++++ Record extracts

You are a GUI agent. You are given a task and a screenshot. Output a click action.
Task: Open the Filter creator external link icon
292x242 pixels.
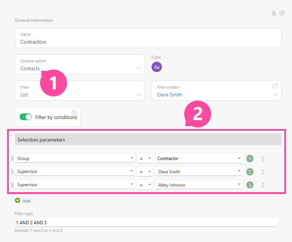[x=275, y=86]
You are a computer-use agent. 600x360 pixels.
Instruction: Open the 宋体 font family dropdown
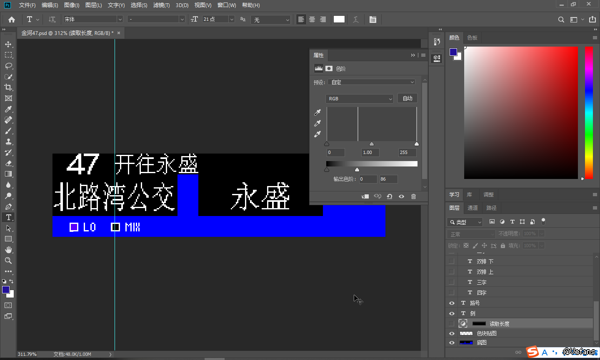(x=120, y=19)
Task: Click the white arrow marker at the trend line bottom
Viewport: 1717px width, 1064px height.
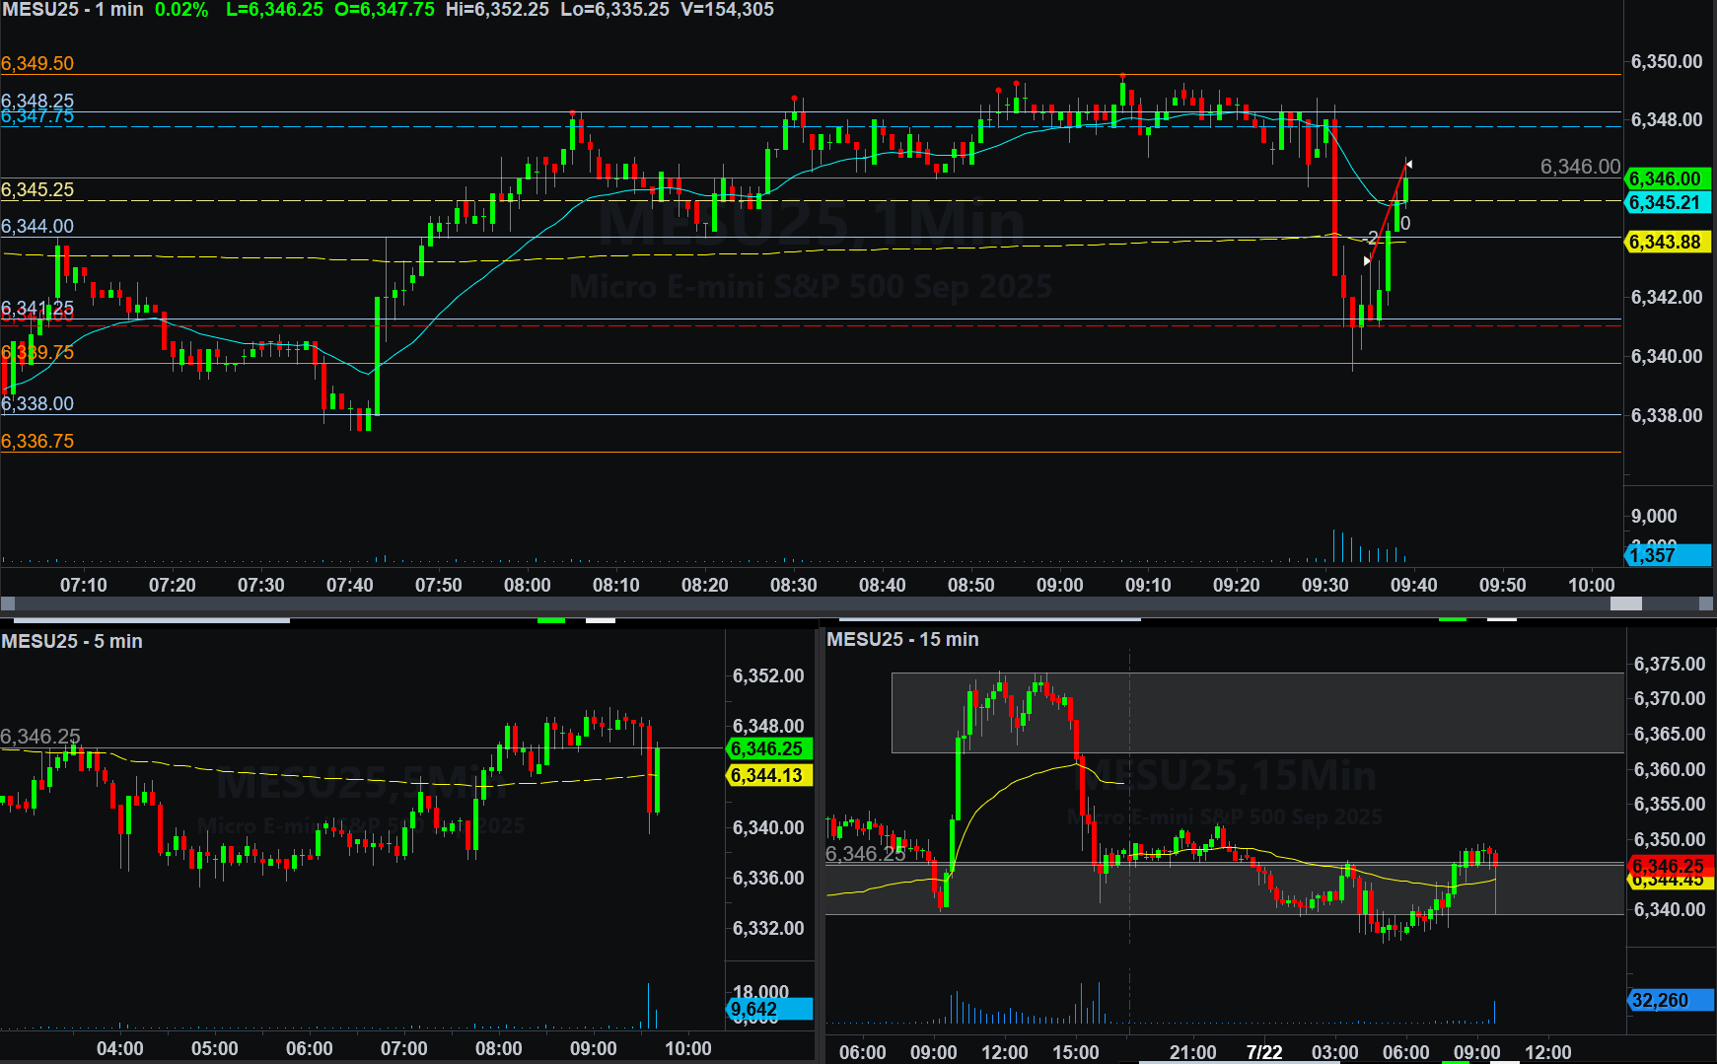Action: pos(1367,261)
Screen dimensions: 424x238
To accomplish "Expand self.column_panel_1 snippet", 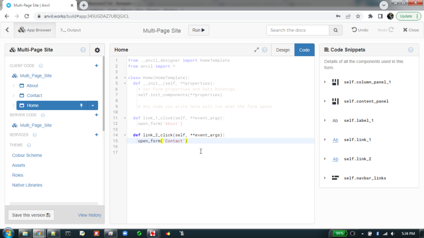I will pyautogui.click(x=325, y=82).
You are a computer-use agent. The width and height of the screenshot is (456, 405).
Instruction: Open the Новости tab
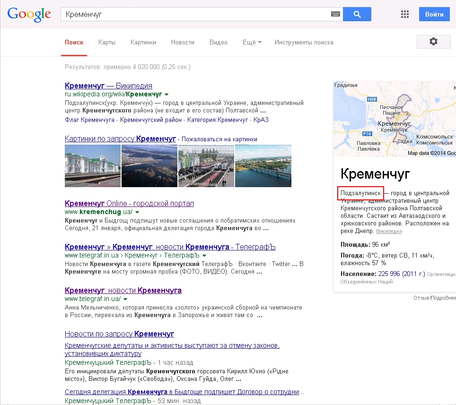pyautogui.click(x=183, y=43)
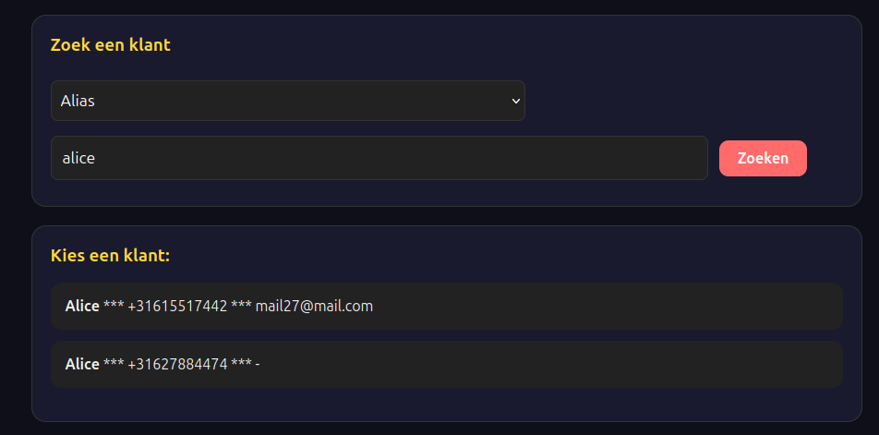
Task: Open the Alias search type dropdown
Action: click(287, 101)
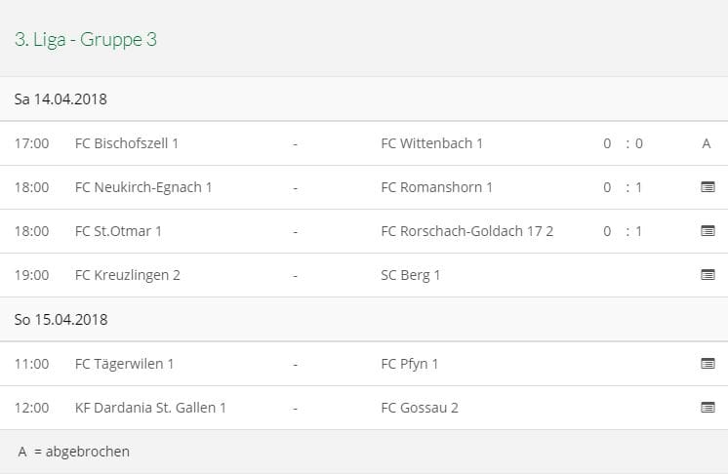
Task: Open match details icon for Neukirch-Egnach vs Romanshorn
Action: (708, 187)
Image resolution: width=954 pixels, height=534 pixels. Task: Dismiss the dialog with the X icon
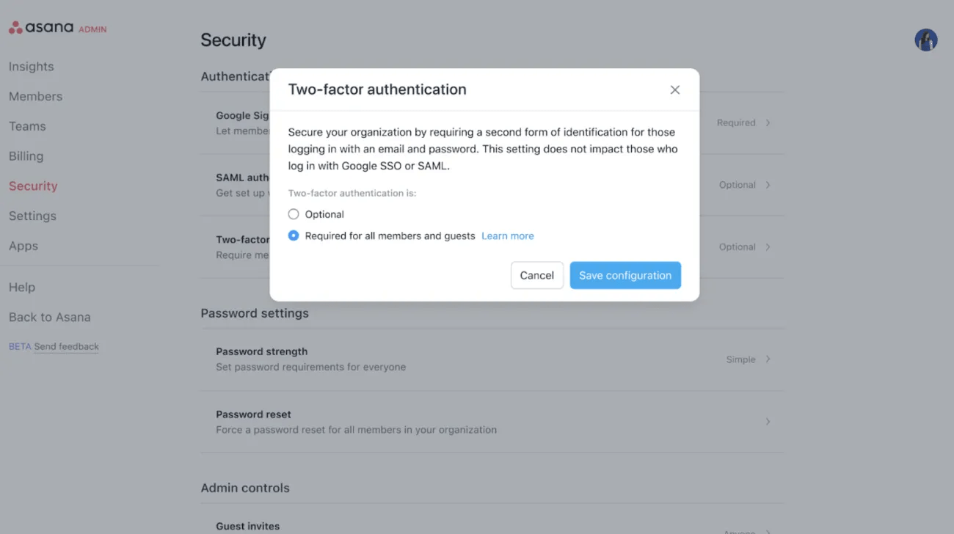[674, 89]
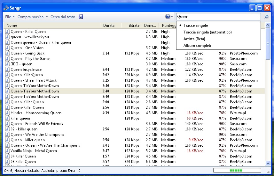Click music file icon beside Queen - Killer Queen
274x176 pixels.
8,32
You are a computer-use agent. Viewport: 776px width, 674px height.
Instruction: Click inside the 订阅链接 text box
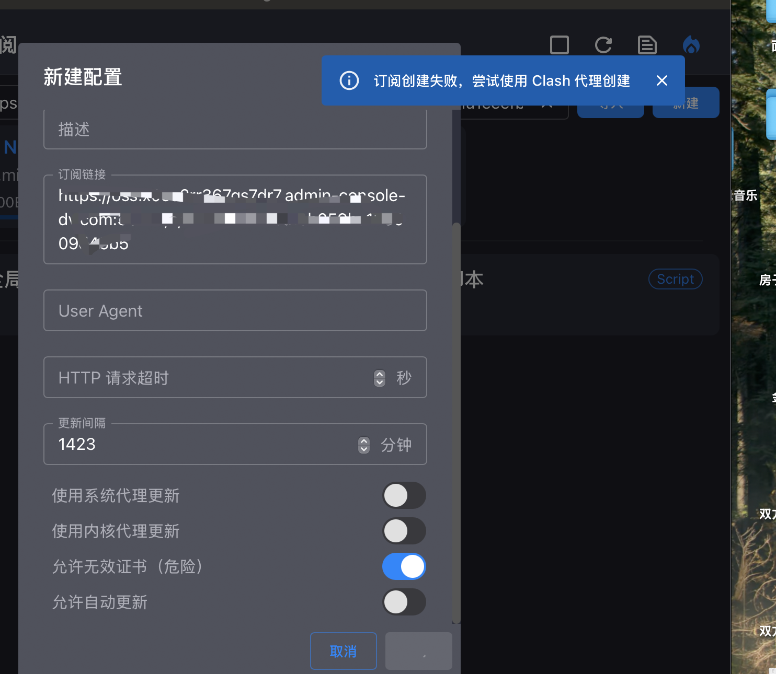(x=235, y=219)
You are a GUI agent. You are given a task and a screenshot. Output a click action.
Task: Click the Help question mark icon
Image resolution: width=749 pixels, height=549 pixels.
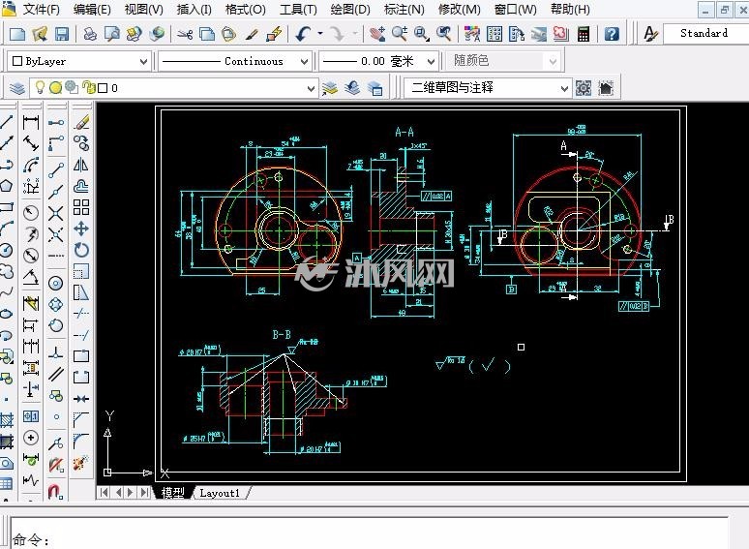click(x=612, y=34)
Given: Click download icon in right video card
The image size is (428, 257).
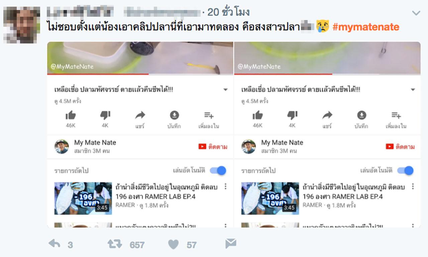Looking at the screenshot, I should [361, 115].
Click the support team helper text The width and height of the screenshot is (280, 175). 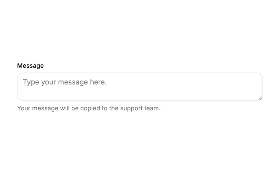point(89,108)

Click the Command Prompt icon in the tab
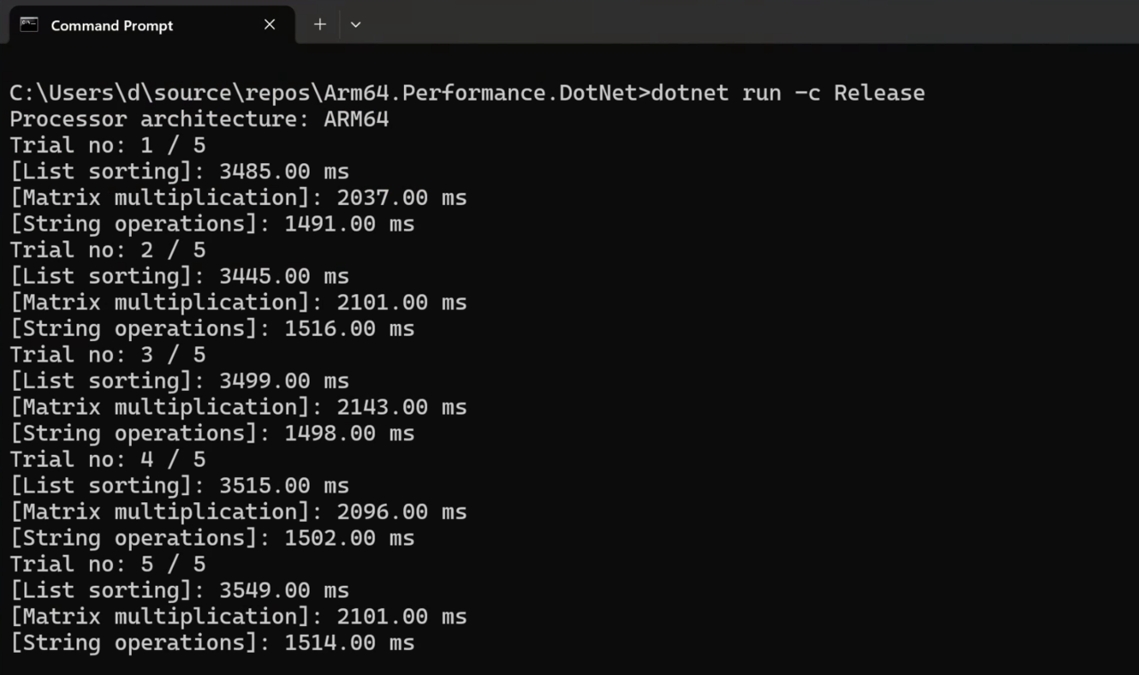[x=29, y=25]
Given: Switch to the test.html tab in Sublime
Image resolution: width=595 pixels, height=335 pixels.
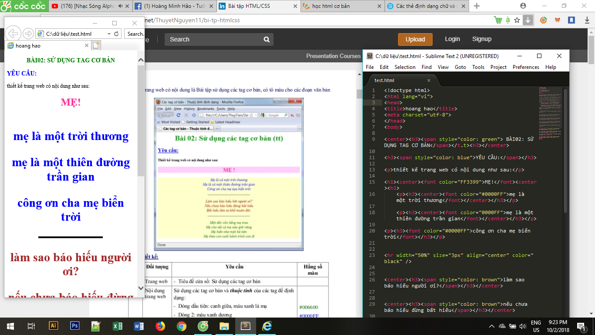Looking at the screenshot, I should point(384,80).
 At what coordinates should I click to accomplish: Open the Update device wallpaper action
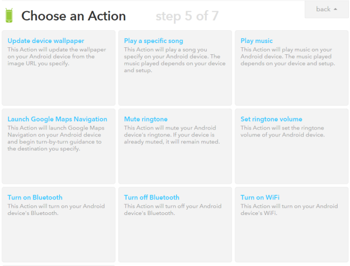coord(46,41)
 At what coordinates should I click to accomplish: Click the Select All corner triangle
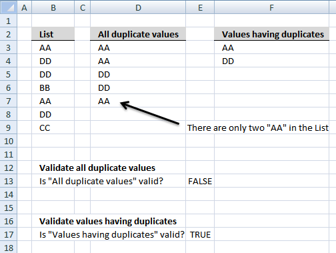click(9, 7)
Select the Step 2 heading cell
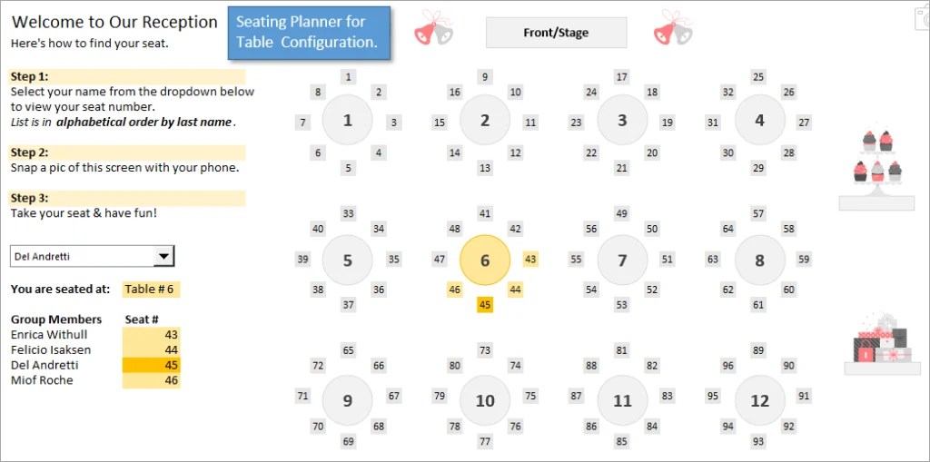Viewport: 930px width, 462px height. tap(126, 152)
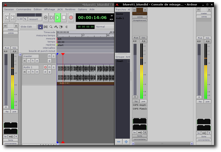
Task: Add a group with plus button in mixer
Action: [x=126, y=141]
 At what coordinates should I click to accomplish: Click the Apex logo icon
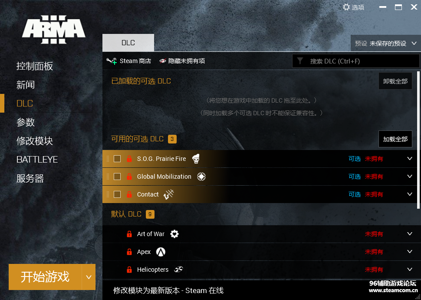(x=161, y=252)
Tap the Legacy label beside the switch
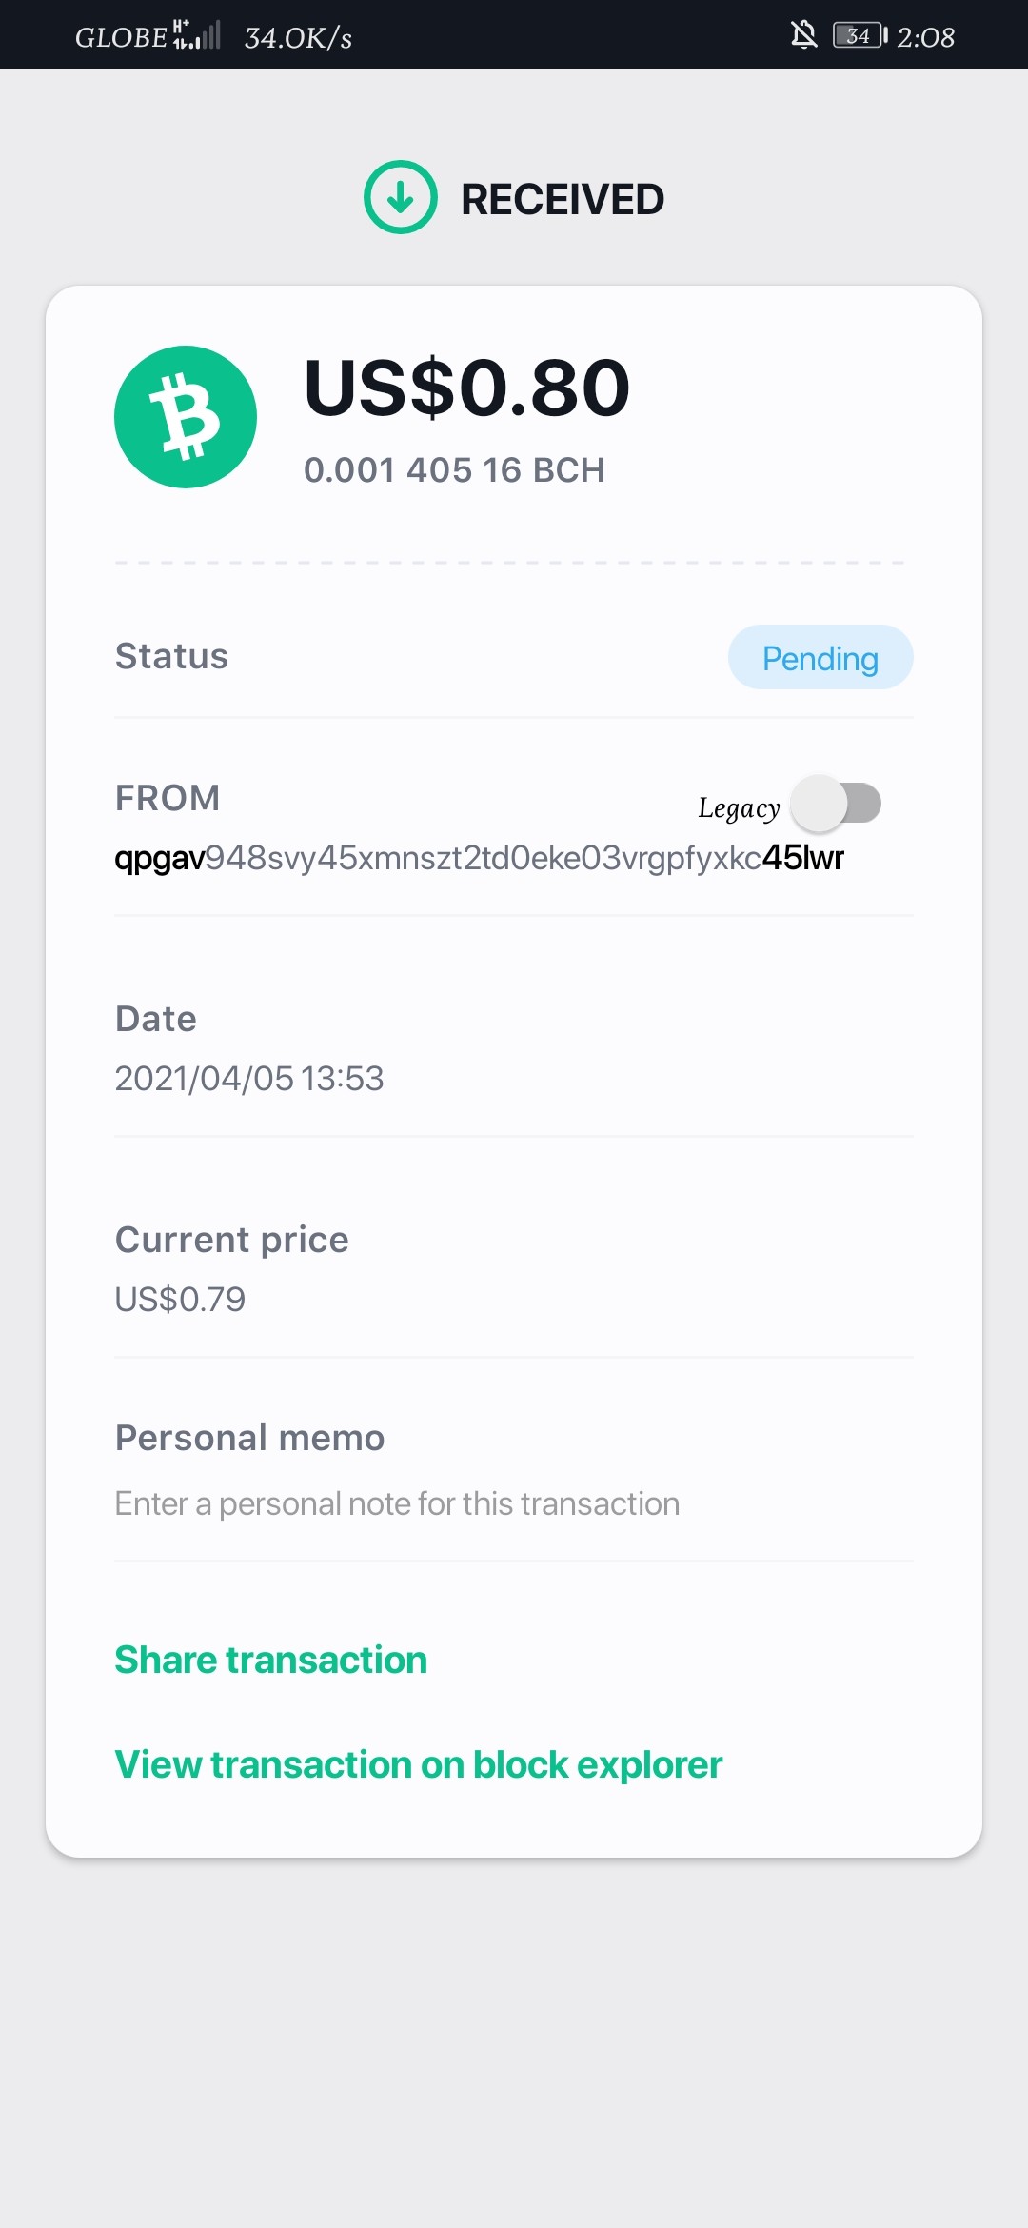Image resolution: width=1028 pixels, height=2228 pixels. point(739,808)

++++++++

What to produce: Please transcribe exactly the part of the records that opens with the line containing "Task: Open the Filter" and closes with the line containing "Screen dimensions: 424x238", both ends included, and leave out the pictures.

Answer box:
Task: Open the Filter creator external link icon
292x242 pixels.
[x=275, y=86]
You are a computer-use agent. 600x360 pixels.
Instruction: Open the 宋体 font family dropdown
(x=120, y=19)
Task: Click the white arrow marker at the trend line bottom
Viewport: 1717px width, 1064px height.
Action: pos(1367,261)
Screen dimensions: 424x238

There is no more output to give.